◆ RECORDS FOR THIS EXERCISE ◆
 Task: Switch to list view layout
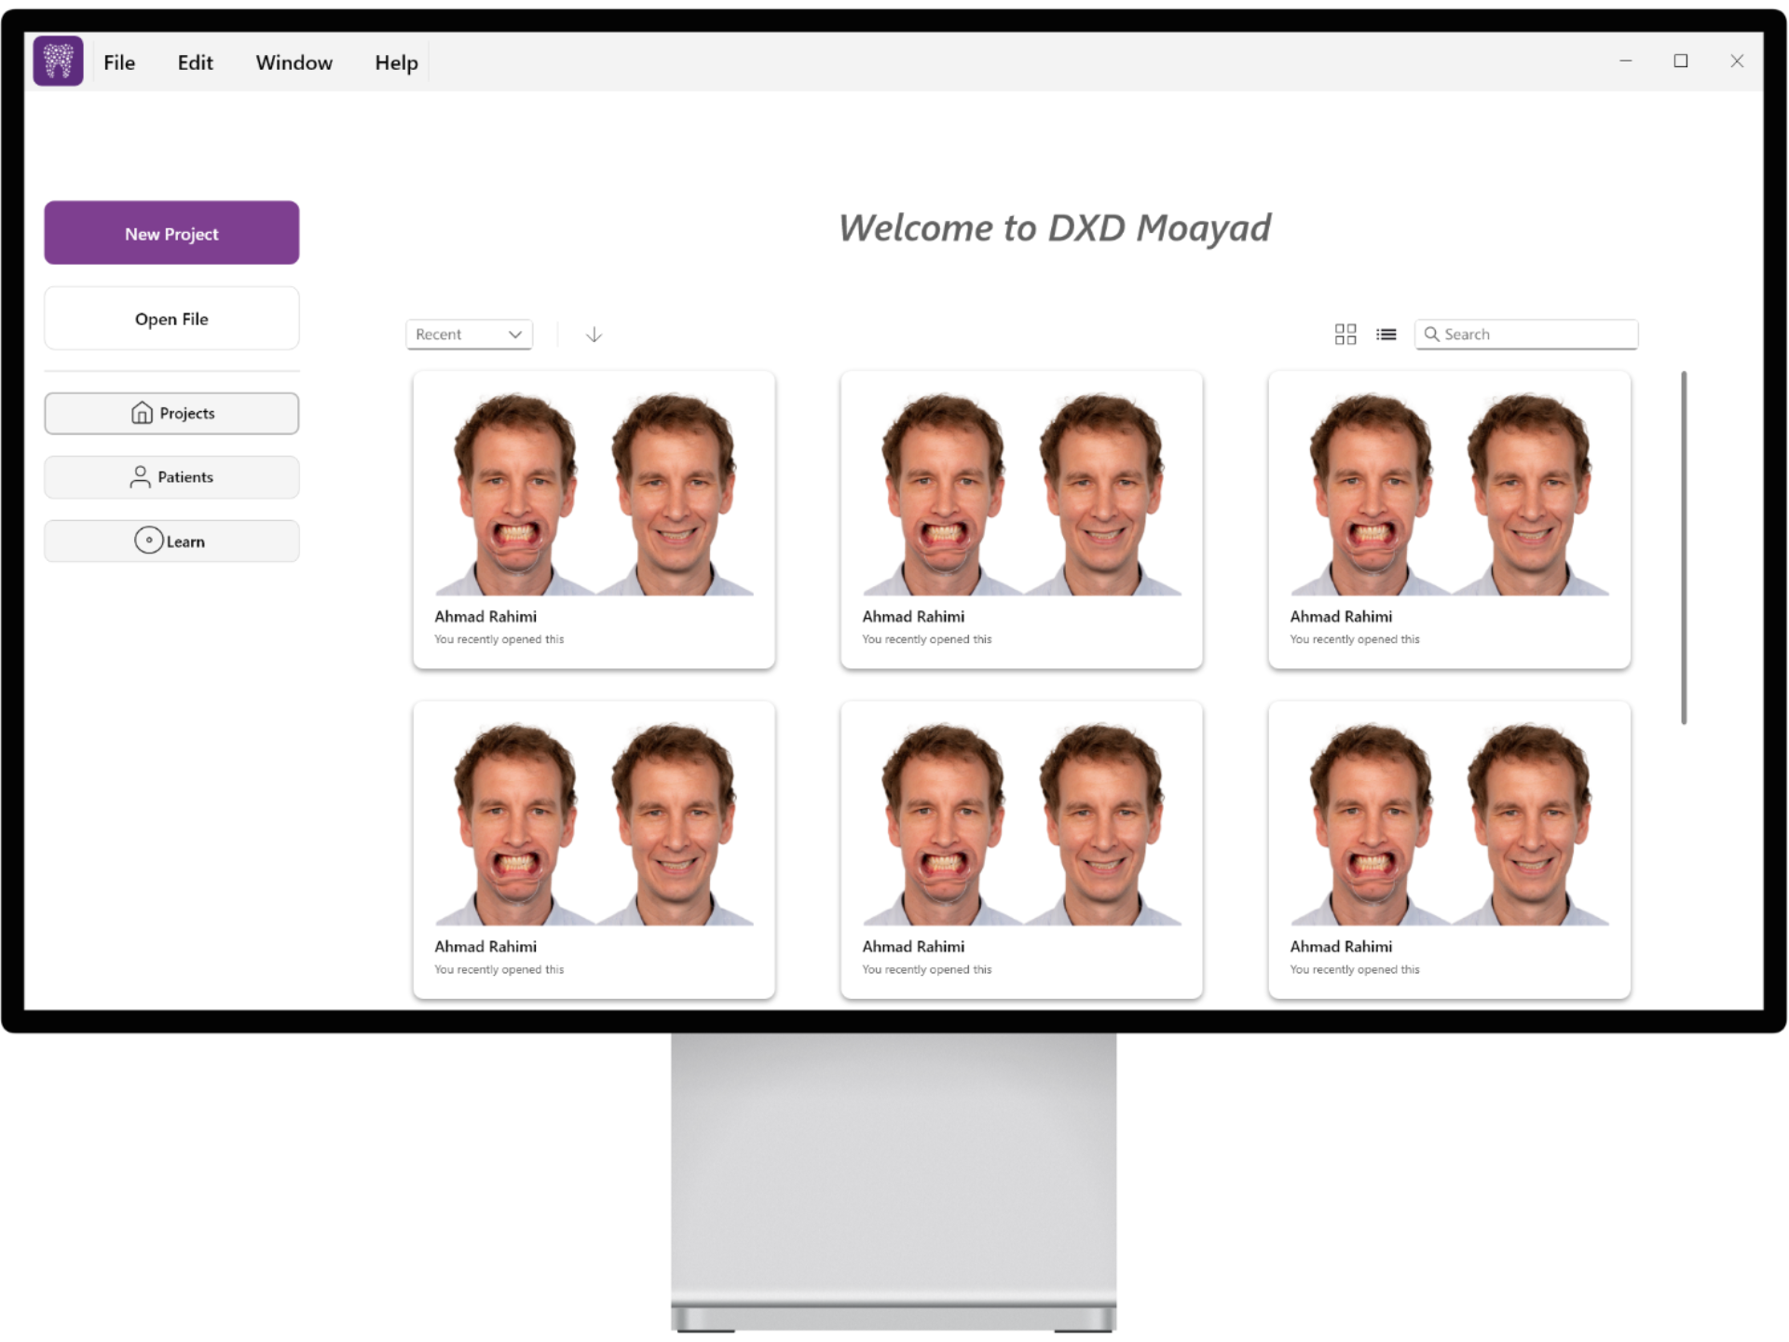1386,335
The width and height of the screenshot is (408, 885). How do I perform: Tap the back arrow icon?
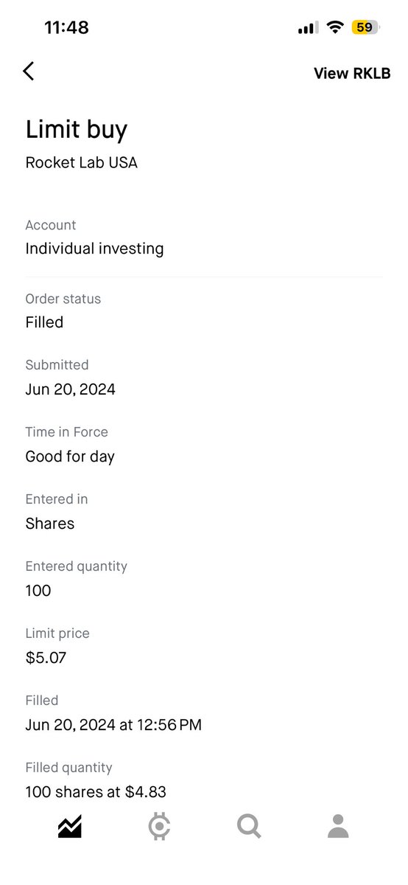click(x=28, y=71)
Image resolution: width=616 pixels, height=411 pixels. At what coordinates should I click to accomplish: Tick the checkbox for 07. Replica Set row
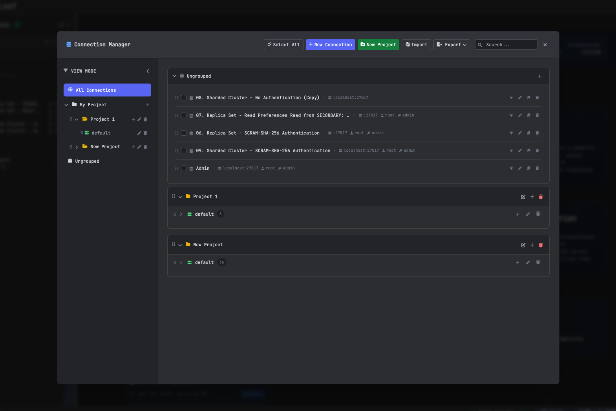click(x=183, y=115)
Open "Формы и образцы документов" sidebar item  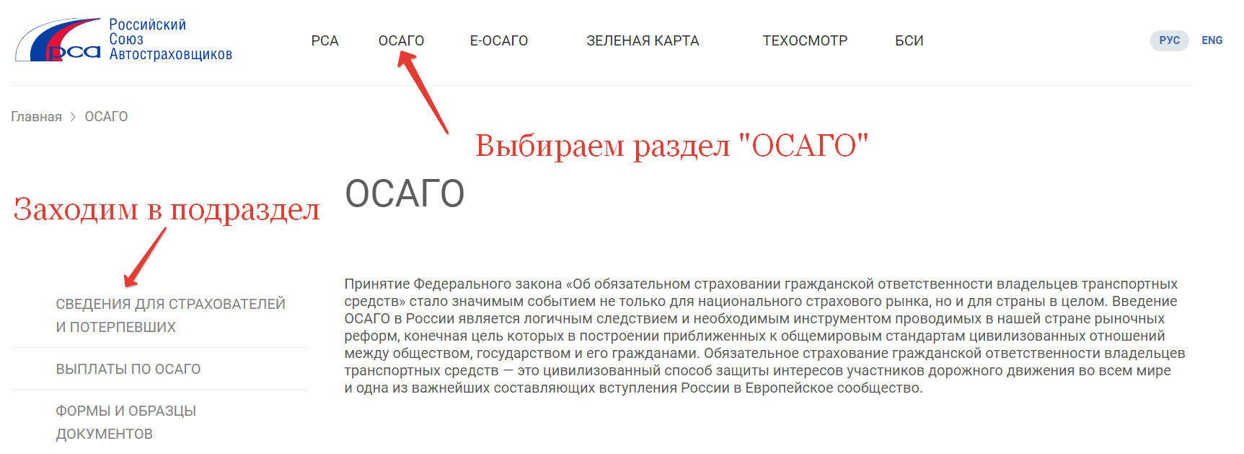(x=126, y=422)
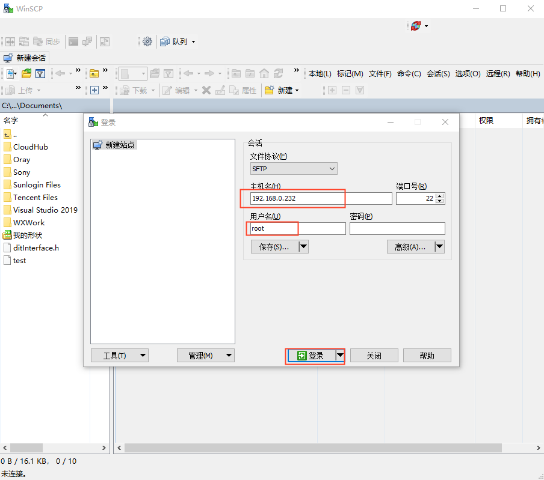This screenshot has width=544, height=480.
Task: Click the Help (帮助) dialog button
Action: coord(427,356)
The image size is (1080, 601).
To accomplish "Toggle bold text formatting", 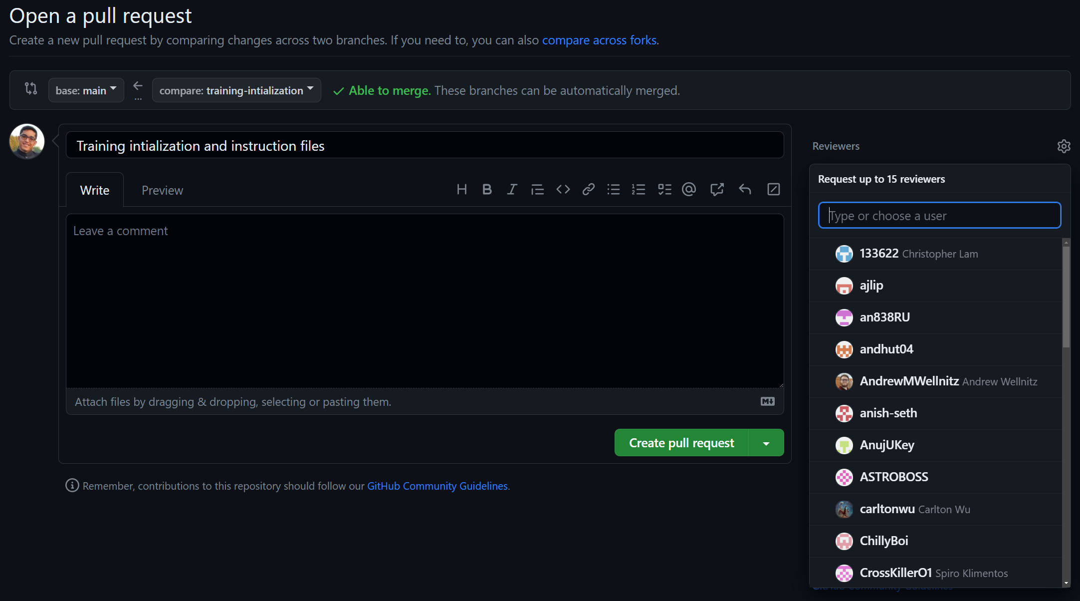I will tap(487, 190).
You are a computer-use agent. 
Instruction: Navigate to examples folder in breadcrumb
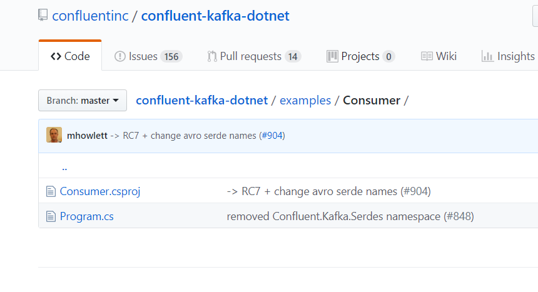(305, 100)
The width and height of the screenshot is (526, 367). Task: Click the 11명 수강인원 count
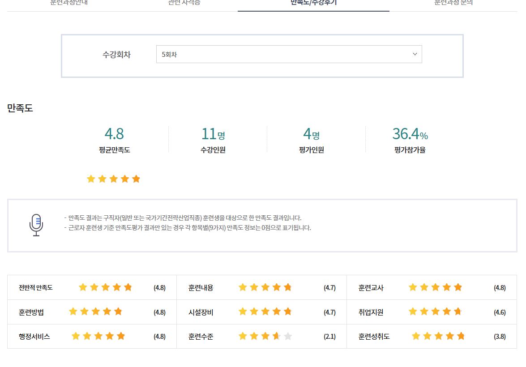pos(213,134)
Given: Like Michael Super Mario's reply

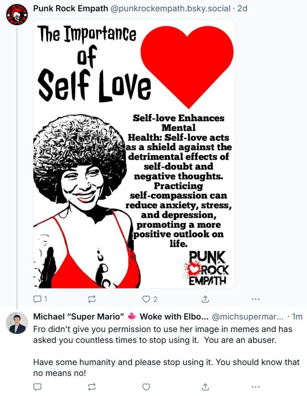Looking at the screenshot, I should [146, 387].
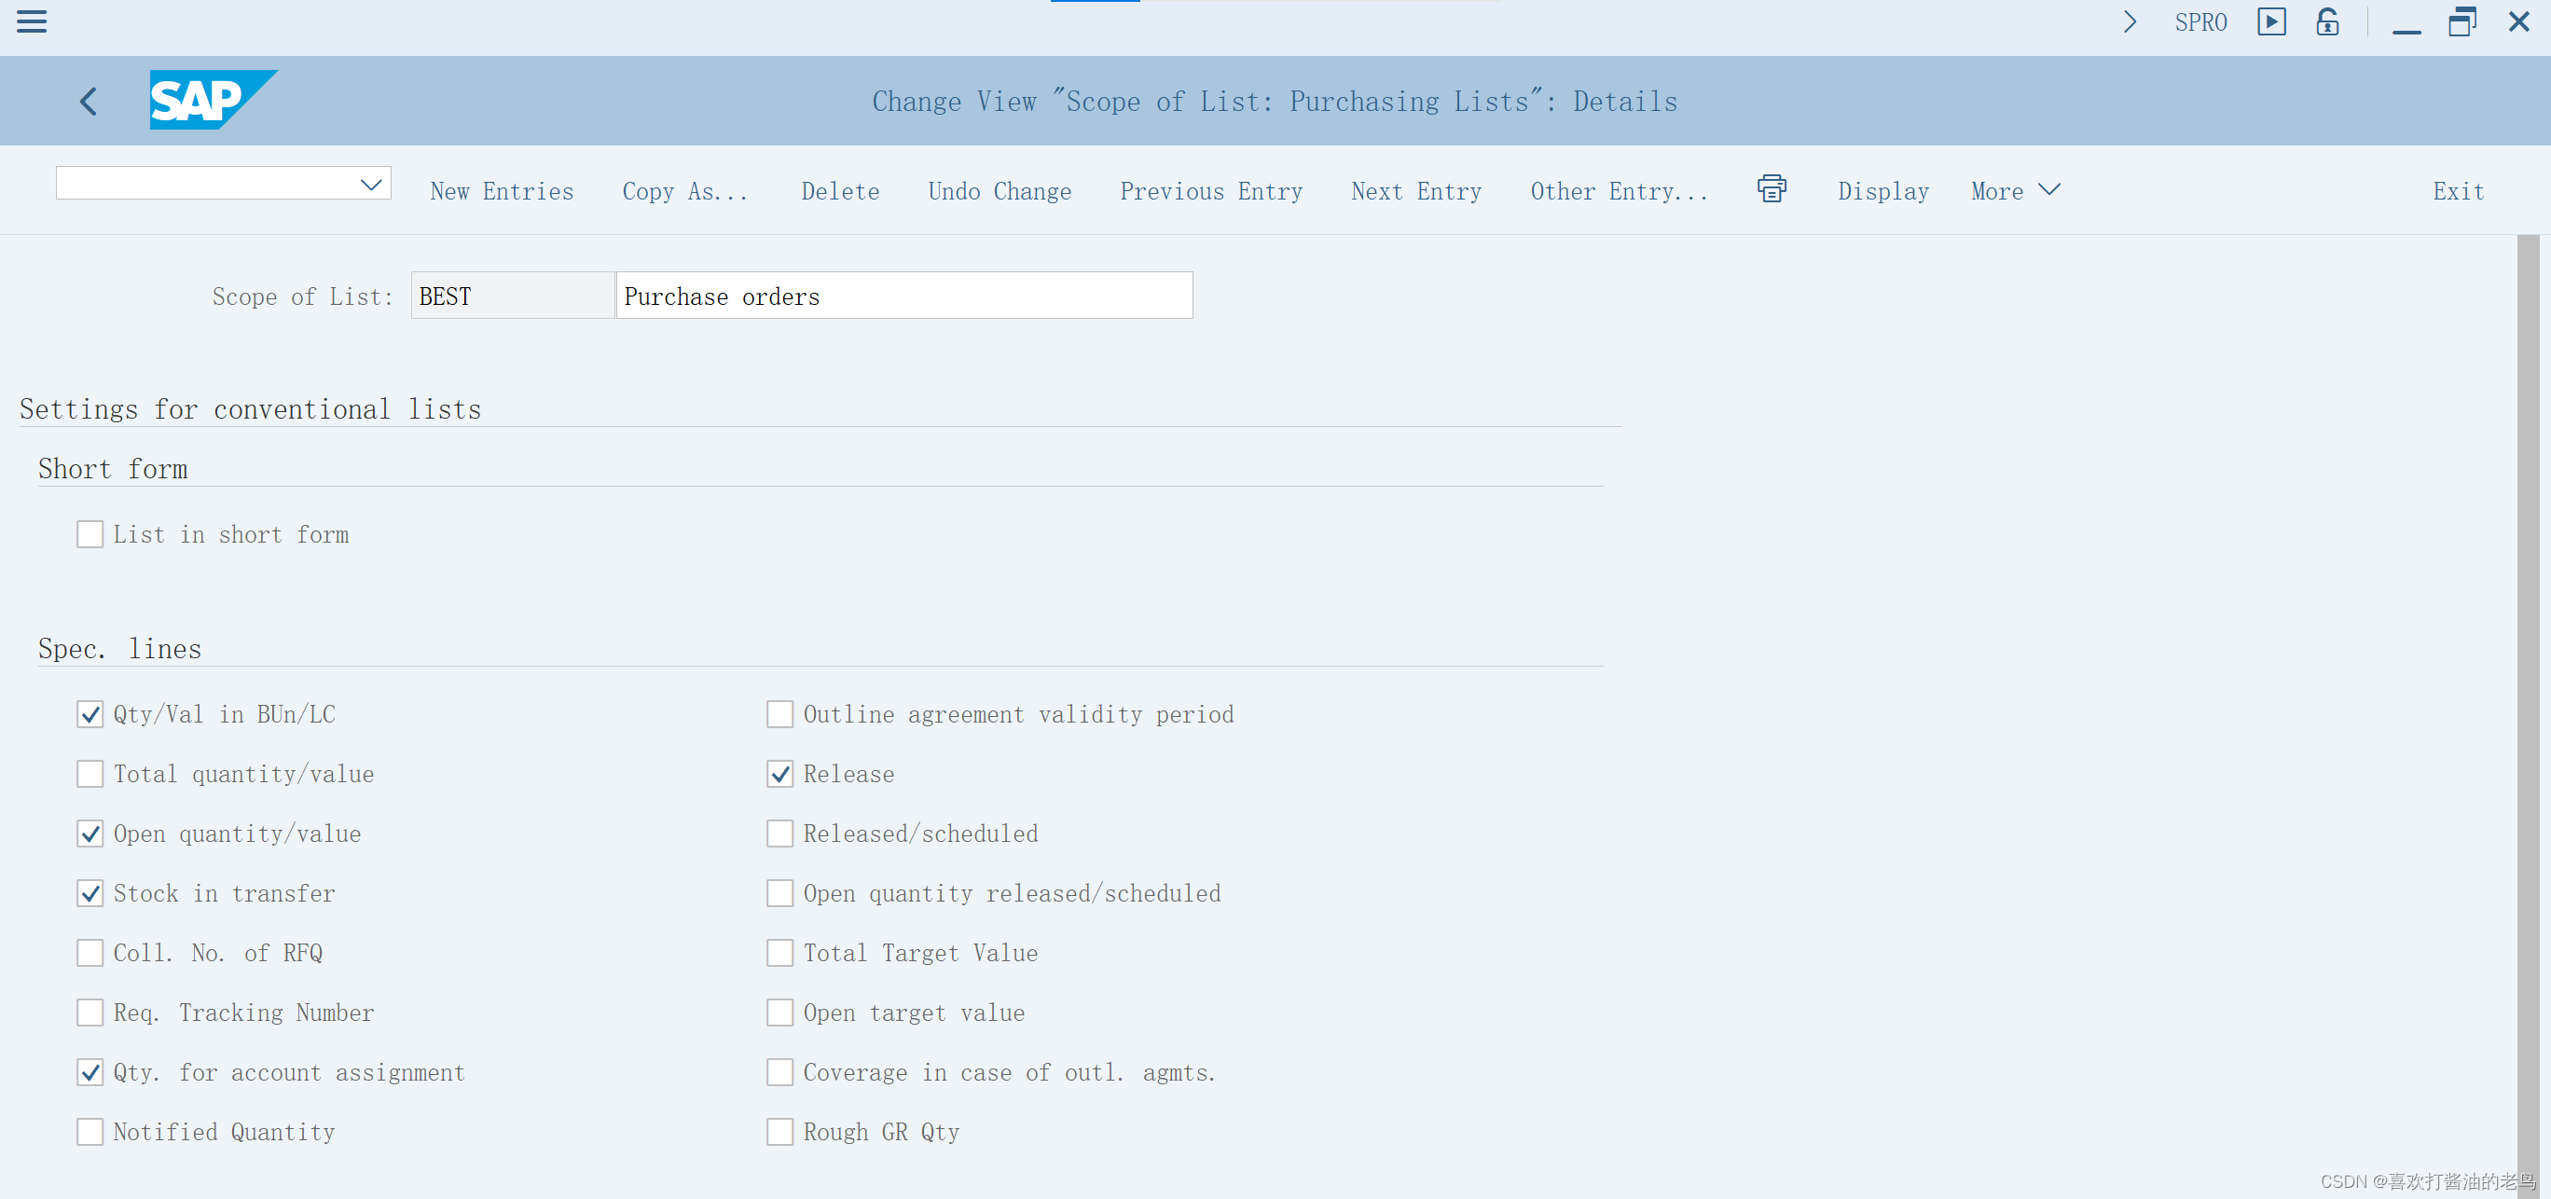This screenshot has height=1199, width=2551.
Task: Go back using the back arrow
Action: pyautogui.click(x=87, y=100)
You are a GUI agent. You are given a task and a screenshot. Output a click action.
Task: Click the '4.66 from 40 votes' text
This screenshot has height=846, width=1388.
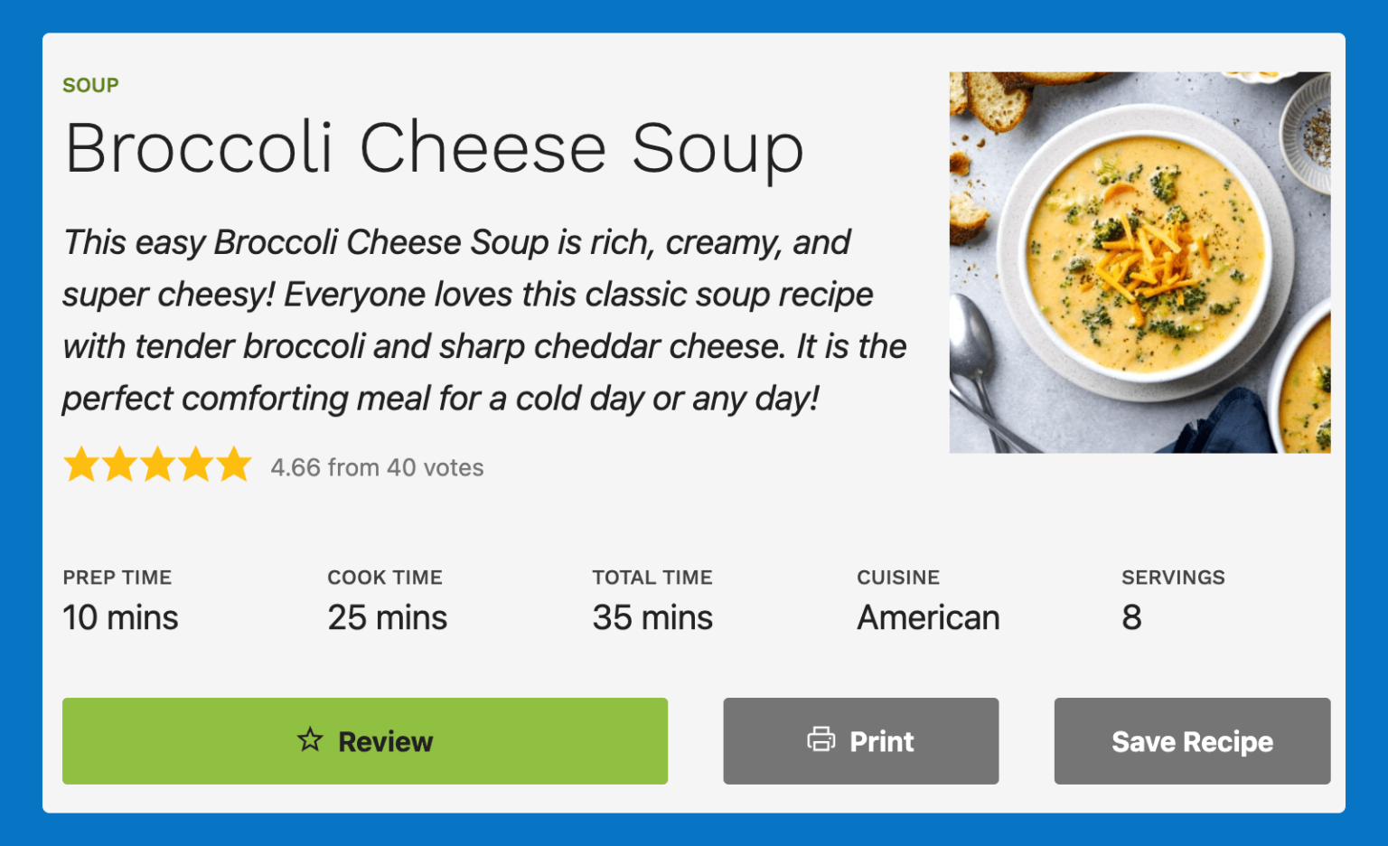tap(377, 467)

◆ TASK TO CARRY OUT ◆
Copy the lines above without any change, starting at the line that contains "You are a GUI" and ending with the final line. Leave out the pictures.

◆ WRITTEN ANSWER ◆
You are a GUI agent. You are given a task and a screenshot. Output a click action.
Task: Click the '4.66 from 40 votes' text
This screenshot has height=846, width=1388.
tap(377, 467)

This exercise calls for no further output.